Une tribune pour les luttes

Enfin ! Après 4 longues années de procédure, procès du policier qui a mutilé un lycéen avec un flashball le 27 novembre 2007.

Perdre l’usage d’un œil à seize ans suite à un tir de flashball contre des manifestants !
+ Ce qui nous relie, Pierre, Joan et Joachim.

Le procureur a demandé la relaxe ! Jugement le 3 avril
Le policier a été relaxé !!!

Article mis en ligne le jeudi 5 avril 2012

Le tribunal correctionnel de Nantes (Loire-Atlantique) a acquitté mardi le policier accusé d’avoir touché à l’œil Pierre Douillard, 16 ans, avec un « lanceur de balles de défenses » (LBD 40) ou Flash-Ball.

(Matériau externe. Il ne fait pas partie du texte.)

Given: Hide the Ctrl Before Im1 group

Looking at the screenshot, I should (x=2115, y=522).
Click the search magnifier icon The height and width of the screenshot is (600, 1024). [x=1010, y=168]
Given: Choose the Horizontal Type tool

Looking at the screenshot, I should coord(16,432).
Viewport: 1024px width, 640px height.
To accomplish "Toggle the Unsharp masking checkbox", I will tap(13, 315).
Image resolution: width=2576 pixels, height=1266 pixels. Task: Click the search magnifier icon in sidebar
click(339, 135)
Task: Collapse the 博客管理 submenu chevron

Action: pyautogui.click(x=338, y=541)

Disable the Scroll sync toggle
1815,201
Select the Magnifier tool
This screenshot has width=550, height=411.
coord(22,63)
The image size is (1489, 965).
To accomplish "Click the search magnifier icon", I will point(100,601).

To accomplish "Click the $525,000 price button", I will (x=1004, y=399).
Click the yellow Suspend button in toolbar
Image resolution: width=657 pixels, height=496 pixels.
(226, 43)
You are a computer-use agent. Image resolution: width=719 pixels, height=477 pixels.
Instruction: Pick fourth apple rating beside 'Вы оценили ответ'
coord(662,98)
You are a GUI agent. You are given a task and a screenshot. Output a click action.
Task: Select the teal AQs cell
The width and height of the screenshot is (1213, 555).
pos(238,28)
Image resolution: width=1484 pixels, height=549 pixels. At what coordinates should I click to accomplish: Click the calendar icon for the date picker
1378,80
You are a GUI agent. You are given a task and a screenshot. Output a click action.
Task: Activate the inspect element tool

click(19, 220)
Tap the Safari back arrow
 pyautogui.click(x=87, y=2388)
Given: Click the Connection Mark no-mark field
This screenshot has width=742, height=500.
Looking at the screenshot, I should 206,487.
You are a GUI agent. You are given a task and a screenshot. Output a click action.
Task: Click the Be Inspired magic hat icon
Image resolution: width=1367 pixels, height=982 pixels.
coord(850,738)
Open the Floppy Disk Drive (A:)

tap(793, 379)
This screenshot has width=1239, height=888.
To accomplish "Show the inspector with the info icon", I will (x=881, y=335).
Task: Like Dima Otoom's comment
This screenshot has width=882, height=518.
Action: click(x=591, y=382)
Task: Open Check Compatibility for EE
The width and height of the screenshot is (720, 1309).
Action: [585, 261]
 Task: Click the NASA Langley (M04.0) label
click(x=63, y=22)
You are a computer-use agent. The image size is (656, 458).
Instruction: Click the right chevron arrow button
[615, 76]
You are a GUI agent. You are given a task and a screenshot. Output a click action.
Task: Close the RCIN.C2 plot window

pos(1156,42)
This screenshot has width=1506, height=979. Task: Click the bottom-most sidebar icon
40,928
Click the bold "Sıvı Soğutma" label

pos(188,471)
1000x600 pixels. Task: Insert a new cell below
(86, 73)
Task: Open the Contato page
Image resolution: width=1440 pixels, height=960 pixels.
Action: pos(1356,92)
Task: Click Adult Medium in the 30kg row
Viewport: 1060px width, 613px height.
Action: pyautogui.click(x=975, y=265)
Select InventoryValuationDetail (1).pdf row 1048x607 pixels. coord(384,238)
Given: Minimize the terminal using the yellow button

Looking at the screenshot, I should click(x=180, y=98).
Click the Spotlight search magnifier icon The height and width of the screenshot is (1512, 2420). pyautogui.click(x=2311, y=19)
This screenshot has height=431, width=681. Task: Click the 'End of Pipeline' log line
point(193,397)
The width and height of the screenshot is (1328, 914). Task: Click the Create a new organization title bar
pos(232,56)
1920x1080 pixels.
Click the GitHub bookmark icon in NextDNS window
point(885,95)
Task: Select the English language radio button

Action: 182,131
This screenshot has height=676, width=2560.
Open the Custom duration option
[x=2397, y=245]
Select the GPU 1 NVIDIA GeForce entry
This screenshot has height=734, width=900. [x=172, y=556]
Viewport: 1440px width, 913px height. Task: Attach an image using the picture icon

L’adolescent, qui participait à une manifestation de lycéens opposés à la loi Pécresse sur l’autonomie des universités, le 27 novembre 2007, avait perdu l’usage de son œil droit.

Le substitut du procureur Yann Richard avait établi un "lien de causalité certaine et directe entre le tir du prévenu et les blessures causées" au jeune homme, sans pour autant requérir une condamnation. Le tribunal a estimé avec Me Richard que la responsabilité pénale du policier ne pouvait être engagée, dans la mesure où il avait exécuté un ordre qui n’était pas "manifestement illégal". Le fonctionnaire encourait sept ans de prison.

Le jeune homme avait perdu l’usage de son œil après avoir été touché devant le rectorat de Nantes, lors d’une manifestation de lycéens opposés à la loi Pécresse sur l’autonomie des universités. Les forces de l’ordre étaient alors séparées des manifestants par les grilles du rectorat. L’arme au centre des débats est un lanceur de balles de défense d’un diamètre de 40 millimètres, le LBD 40, cousin du gomme-cogne de marque Flash-Ball, mais réputé plus précis et offrant une portée plus importante.

La jeune victime avait reçu à cette époque une incapacité totale de travail (ITT) de six mois. L’Inspection générale de la police nationale (IGS) avait été saisie, tout comme la Commission nationale de déontologie de la sécurité (CNDS), par les parlementaires de Loire-Atlantique. La CNDS avait alors déploré « l’imprudente précipitation » du fonctionnaire dont l’usage de l’arme était disproportionné, dans un rapport publié en 2008. Au moment du tir, les forces de l’ordre et les manifestants étaient séparés par les grilles du rectorat de Nantes.

L’avocate de la victime, Me Catherine Glon, avait dénoncé la dangerosité de ces armes non létales et son recours « face à des enfants, quelles que soient les circonstances et en particulier dans une manifestation sans violence ».

L’avocat du policier, Me Laurent-Franck Lienard, a salué "une décision juste et conforme au droit". "Mon client avait respecté un ordre légal et légitime", a-t-il souligné. La victime, Pierre Douillard, a pour sa part indiqué qu’il entendait engager une procédure devant la justice administrative. "On ne lâchera jamais contre ce policier et sa hiérarchie", laquelle n’avait pas été citée à comparaître au procès, a-t-il déclaré.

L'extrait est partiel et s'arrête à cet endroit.